▸ SOURCE EXCERPT:
>>>

Vayishlach – Dina,objectified and silent, a pawn in the game of male power

The only daughter of Jacob who is recorded in bible is Dina, the daughter of Leah. Born after her mother has given birth to six sons, she is named by her mother as her brothers were, but unlike their naming no meaning is ascribed to the name so given. (Gen 30:21)

We know nothing of her until her father Jacob had taken his family and wealth and left Haran, had had his name changed to Israel at the ford of Jabok,  had encountered and made his peace with Esau his brother, and then settled down, first in Succot and then in the city of Shechem in the land of Canaan, buying land in which to spread his tent and erecting an altar he called “El-elohei-yisrael” (Gen 33:17-20)

And then her presence is made known to us, with a narrative that seems quite separate from all that has happened before.  The story is a difficult one. It begins with the sentence that Dina, daughter of Leah whom she had borne to Jacob, went out to see the daughters of the land.

וַתֵּצֵ֤א דִינָה֙ בַּת־לֵאָ֔ה אֲשֶׁ֥ר יָֽלְדָ֖ה לְיַֽעֲקֹ֑ב לִרְא֖וֹת בִּבְנ֥וֹת הָאָֽרֶץ:

And it ends with the voices of her brothers Shimon and Levi asking “should one treat our sister as a prostitute?”    הַֽכְזוֹנָ֕ה יַֽעֲשֶׂ֖ה אֶת־אֲחוֹתֵֽנוּ:

But what happens between these two sentences?  And is this a story about Dina, or is it really a story about the men in the family?

<<<

▸ AVAILABLE DATA:
>>>

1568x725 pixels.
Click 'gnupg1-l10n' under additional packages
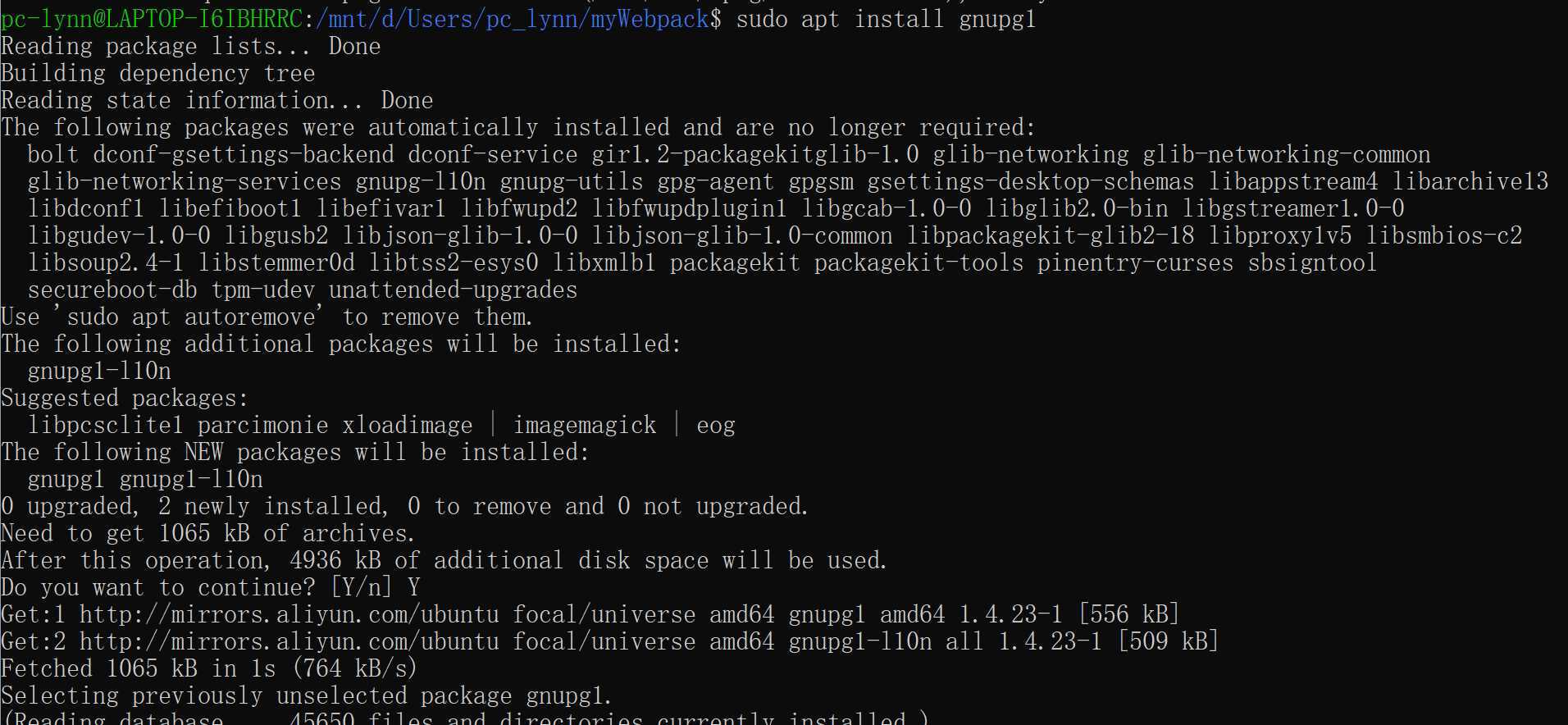coord(99,371)

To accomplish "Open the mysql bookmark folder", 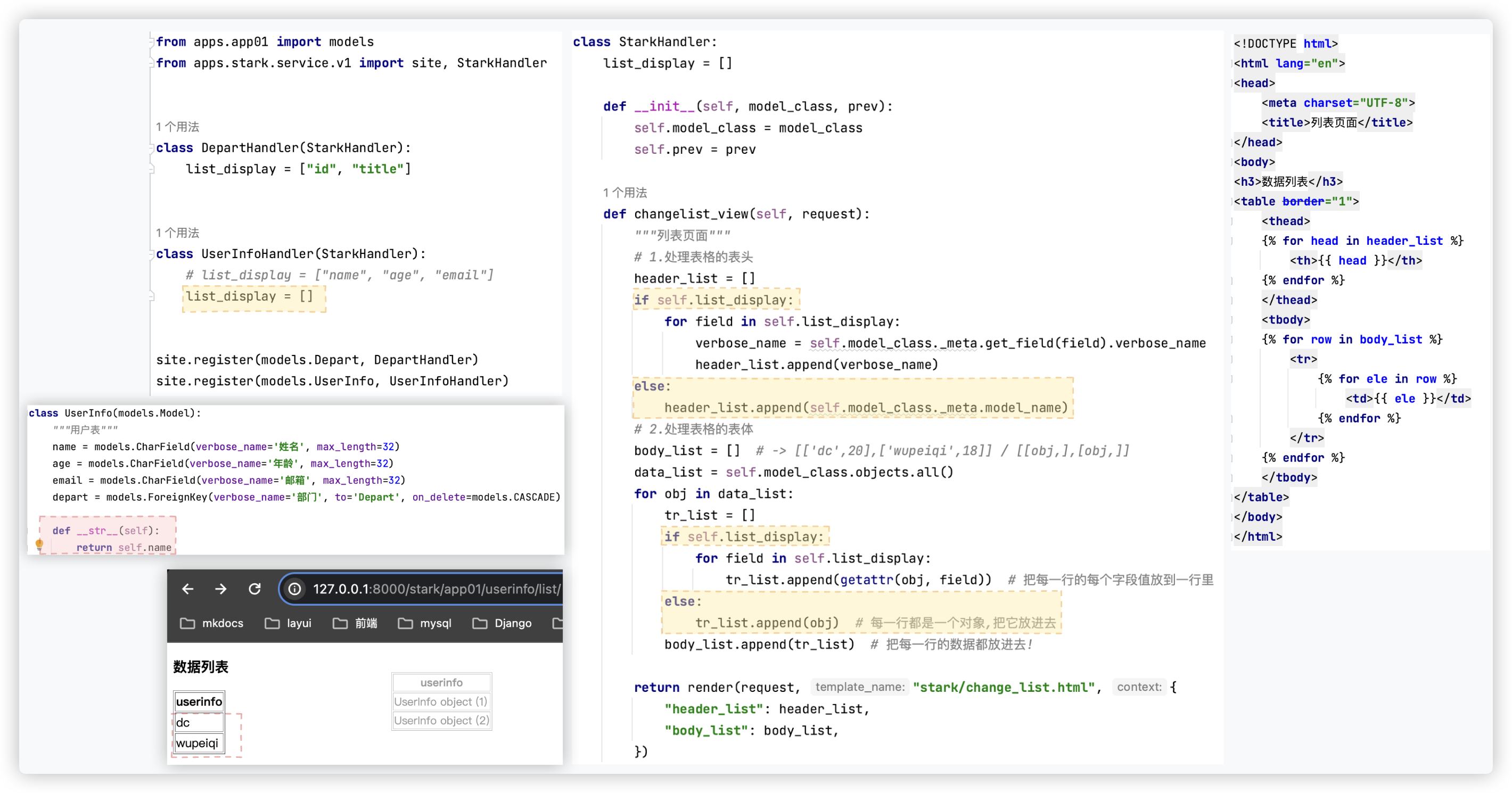I will [x=424, y=623].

<<<

▸ TASKS AND EXERCISES:
A – Name every place mentioned in the passage on Dina.
B – Reproduce word for word the portion of the passage on Dina that opens with the words containing "The only daughter" and closes with "given. (Gen 30:21)".
C – Carry the passage on Dina forward from its last sentence.
The lines are not needed for this work.

▸ SOLVED TASKS:
A – Haran, the ford of Jabok, Succot, Shechem, Canaan

B –
The only daughter of Jacob who is recorded in bible is Dina, the daughter of Leah. Born after her mother has given birth to six sons, she is named by her mother as her brothers were, but unlike their naming no meaning is ascribed to the name so given. (Gen 30:21)

C –
Dina goes out to meet the local women.  We can only guess why she does this and what is in her mind, for she does not ever speak to us in the text nor does the narrative give us an explanation or any insight into her thinking. Her father has settled in the land, he has done business with the local chieftain Hamor, father of Shechem.  They are at peace. So why would a girl with twelve brothers and no sisters that we know of not want to go out to meet the local girls, and why should anyone think she should not have done so, or that she  should even have been prevented from doing so?  Yet after that moment, the story is all about the status of the men.

Shechem, the pampered prince of the area sees her and so the story really begins. For instead of her “seeing” the local girls she herself is seen. He takes her and he lies with her and “va’y’anei’ha”. And his soul cleaves to Dina daughter of Jacob and he loves the girl and he speaks to her heart.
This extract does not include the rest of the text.